The policy applies to developers seeking licences for future projects as well.
“The government wanted to be sure of getting its dues and avoid hampering infrastructure projects in future,” said Arun Kumar Gupta, the additional chief secretary, Town & country planning department.
“With the new relief policy in place, we expect to collect `9,000 crore in EDC and IDC dues,” he said.
“Mortgage of land is a new clause. Earlier, developers had the option of offering a bank guarantee to the government in lieu of the outstanding amount. But now they will have to mortgage land with us and the same can be sold if the developer fail to honour his/her commitment. Liquidating a bank guarantee was not that easy as developers would often get stay orders from the court. Moreover, the banks were the only beneficiaries as they would keep earning interest,” Gupta said.
Taking into account the slump in the real estate market, the state government has offered to accept EDC and IDC in four half-yearly instalments. The developers will have to deposit about 10% of the amount immediately along with the application.
“The builders will have to clear all outstanding charges within two years,” Gupta said.

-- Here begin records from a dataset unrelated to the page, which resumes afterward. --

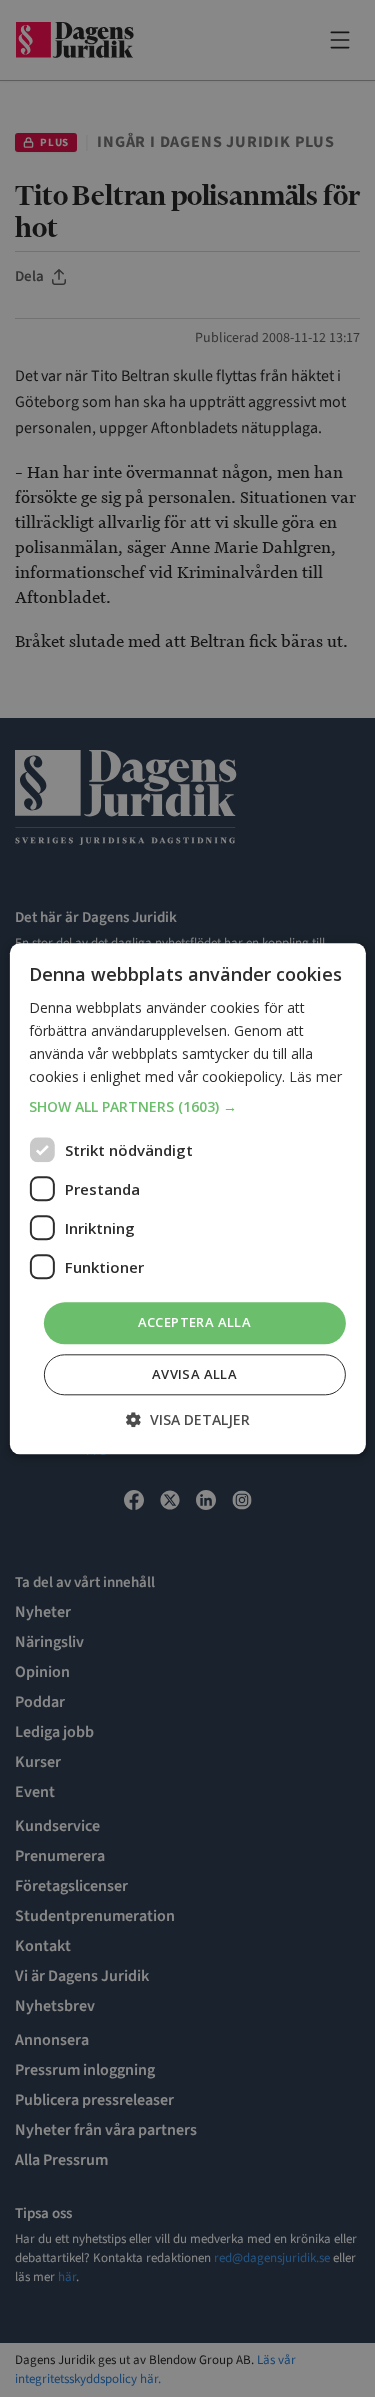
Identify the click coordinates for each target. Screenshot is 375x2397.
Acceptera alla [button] (195, 1323)
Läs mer (315, 1076)
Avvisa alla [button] (194, 1374)
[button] (187, 1108)
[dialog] (187, 1198)
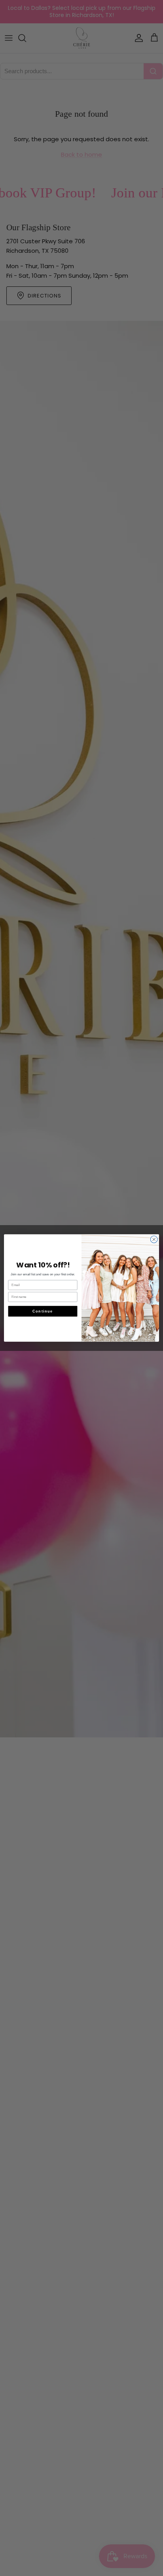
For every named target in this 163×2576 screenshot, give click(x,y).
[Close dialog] (153, 1239)
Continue (42, 1311)
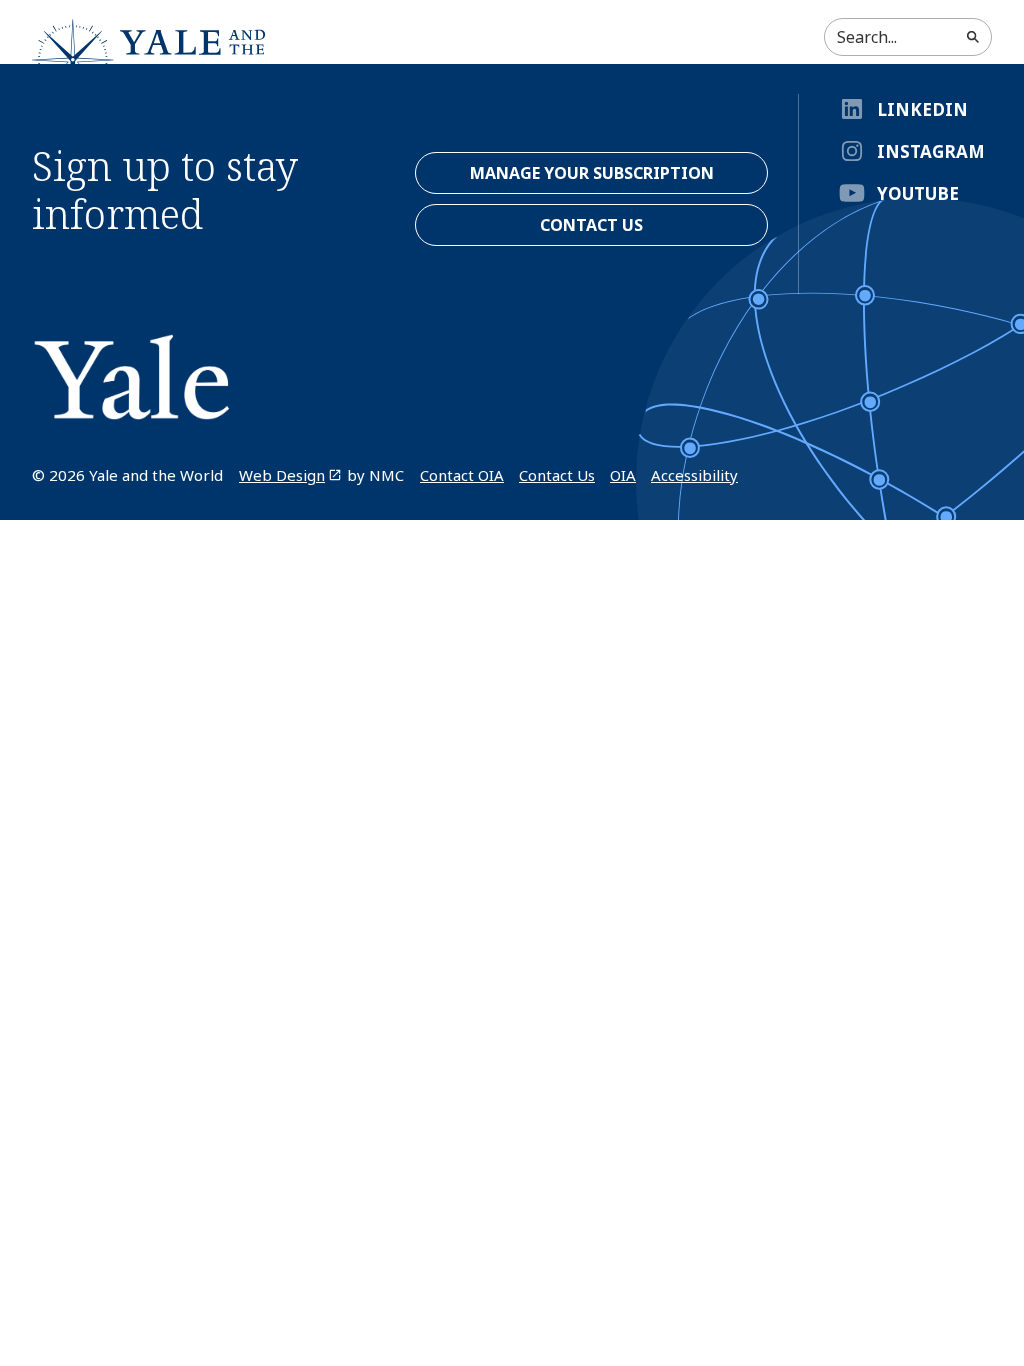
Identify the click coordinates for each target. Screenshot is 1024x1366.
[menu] (967, 87)
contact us (591, 225)
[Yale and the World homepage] (152, 60)
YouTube (918, 193)
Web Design (282, 475)
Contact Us (557, 475)
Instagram (931, 151)
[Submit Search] (973, 37)
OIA (623, 475)
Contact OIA (462, 475)
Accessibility (694, 475)
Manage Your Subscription (592, 173)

Developers, however, are apprehensive about the new policy. They said it would favour more those developing new projects as they would have clear title or ownership deed for the properties. The government will accept only properties with clear title deeds for mortgage purpose, they said.
Parveen Jain, the president National Real Estate Developers Council and CMD Tulip Infratech, said it is yet to be seen whether the policy will be “practical”.
“The new policy states that developers may not be able to offer properties with clear title without third party rights for mortgage as they must have sold the same in full or part. The government may have to amend the policy to allow developers to mortgage another property with clear title. The policy in the present form may partly succeed but not fully,” he said.